Electroforesis horizontal. Se lleva a cabo con gel de agarosa para ácidos nucleicos. 
Electroforesis vertical. Empleada exclusivamente con gel de poliacrilamida, se utiliza para proteínas o ácidos nucleicos de pequeño tamaño.
	Es crucial en técnicas como la secuenciación, donde tras un corrimiento electroforético de las cuatro reacciones de elongación con los dideoxinucleótidos, se puede deducir la secuencia del segmento de ácido nucleico
	TÉCNICAS DE HIBRIDACIÓN
	La obtención de fragmentos específicos de ADN fue posible mediante un método desarrollado a partir de herramientas propias de ciertos organismos. 
Los cromosomas, incluso los de las células eucarióticas más simples, contienen una enorme cantidad de ADN, por lo que localizar un segmento específico es como tratar de encontrar la proverbial aguja en el pajar. Para localizar fragmentos específicos se utiliza la técnica de hibridación de ácidos nucleicos.
	Southern blot. Es una estrategia estándar para analizar ADN previamente digerido con enzimas de restricción.
Northern blot. Es la contraparte del Southern blot y como ácido nucleico se utiliza ARN en lugar de ADN.
Dot/slot blot. Tras el aislamiento y separación de los ácidos nucleicos, éstos se aplican directamente a la membrana sin separarlos, según su peso molecular.
Hibridación in situ. Es un método histoquímico, utiliza los métodos de la inmunología.
	Técnica de Southern blot. Para identificar genes asociados con enfermedades de transmisión genética, e identificar mutaciones.
Técnica de Northern Blot. Muy útil para el estudio de los productos de la transcripción génica (ARNm) y de su regulación.
Hibridación In situ. Permite la localización de secuencias génicas a nivel cromosómico, con lo que se pueden detectar translocaciones y otras alteraciones cromosómicas, así como el estudio de expresión de genes (ARNm) a nivel celular y subcelular
	PCR (SUS VARIANTES) Y SECUENCIACIÓN
	Esta técnica se basa en una replicación exponencial in vitro de una molécula de ADN genómico (ADNg) o ADN complementario (ADNc), mediante ciclos repetitivos, que constan de tres temperaturas. En cada uno de los ciclos las moléculas se duplican hasta que los reactivos se agotan. 
La longitud del producto amplificado la delimitan los iniciadores, de cuyo diseño adecuado depende el éxito de la PCR. Los iniciadores deben ser específicos, no formar estructuras secundarias entre ellos ni hibridaciones inespecíficas entre ellos u otra parte de la cadena.
	PCR Convencional. Se basa en la detección del producto de amplificación mediante una electroforesis en gel de agarosa o acrilamida.
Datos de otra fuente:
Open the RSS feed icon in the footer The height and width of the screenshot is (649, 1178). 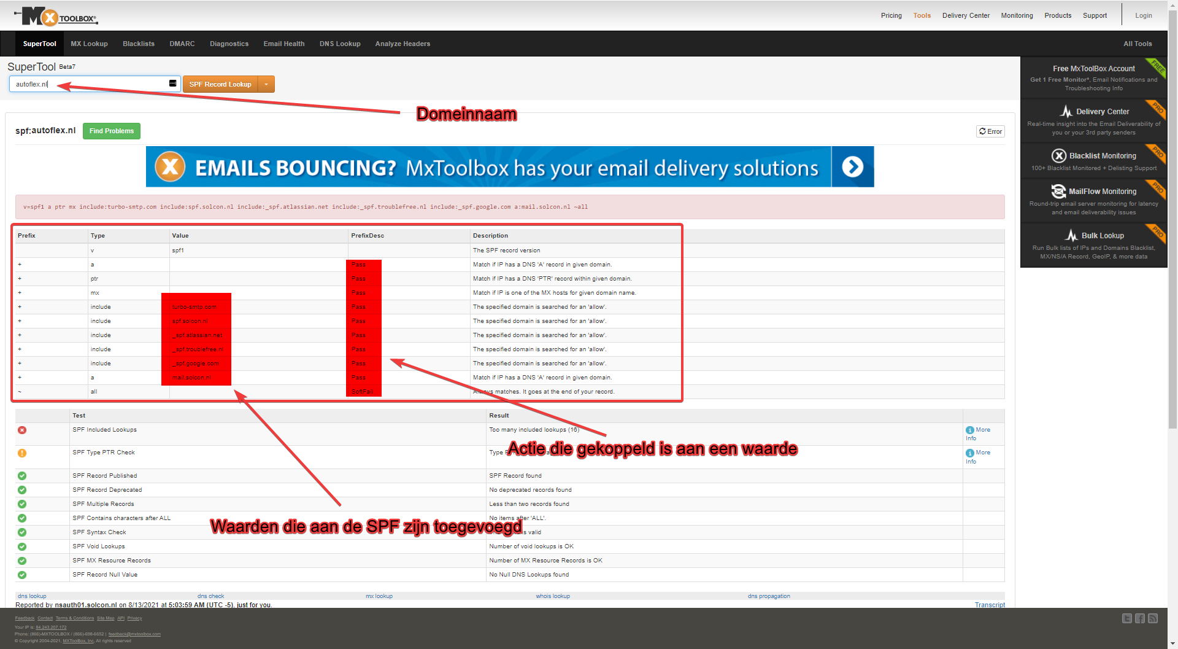(1152, 618)
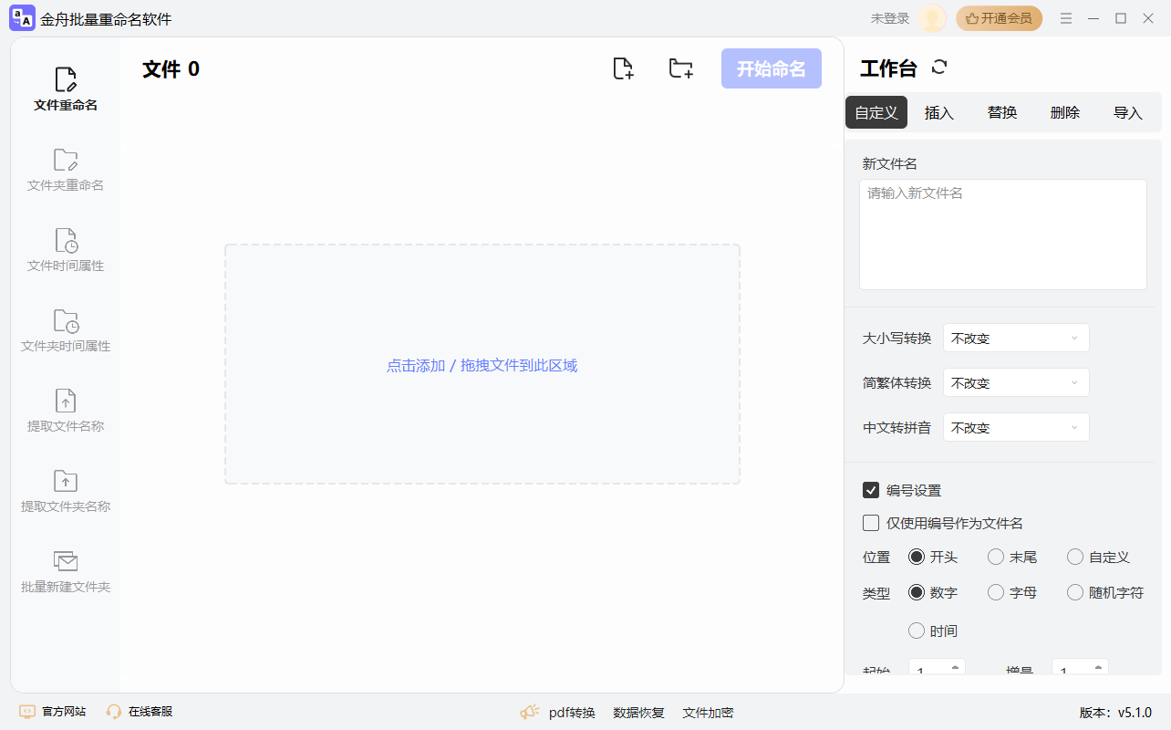Enable 仅使用编号作为文件名 checkbox
The width and height of the screenshot is (1171, 730).
[x=871, y=523]

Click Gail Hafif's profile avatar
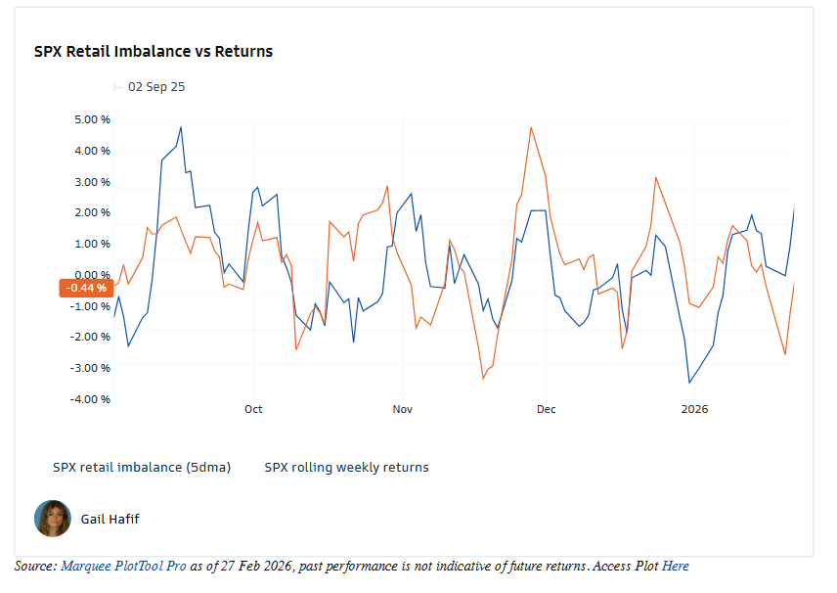coord(53,519)
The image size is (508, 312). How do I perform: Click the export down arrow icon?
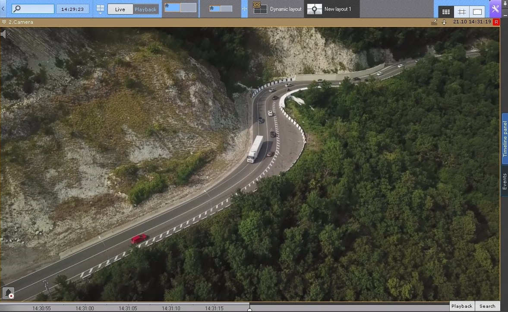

PCR Cuantitativa. El producto de PCR es cuantificable, lo que permite reportar en números absolutos la cantidad de un microorganismo o del ARNm de un gen en una muestra.
PCR Selectiva. Se diseñan primers capaces de hibridar solamente en secuencias con presencia de una mutación, por lo que, en caso de estar ausente, no se produce un producto de PCR.
PCR in situ. Se realiza en una muestra de tejido embebida en parafi na (laminilla) o congelada y cortada en criostato. 
PCR anidada. Proporciona mayor sensibilidad a la técnica, al amplificar las secuencias de ADN en dos rondas de amplificación con distintos pares de iniciadores o primers en cada una.
PCR en punto final. El producto de PCR se analiza después de 25 a 35 ciclos.
en el punto previo a la saturación de la reacción, mediante un gel de
electroforesis.
	Los productos de PCR pueden utilizarse para la secuenciación, detección de patógenos infecciosos (virus bacterias, hongos), amplificación de segmentos para su análisis mediante ADN finger-printing, o huella de ADN, en medicina forense, detección de mutaciones, análisis de la expresión génica o determinación de carga viral, entre otras muchas aplicaciones.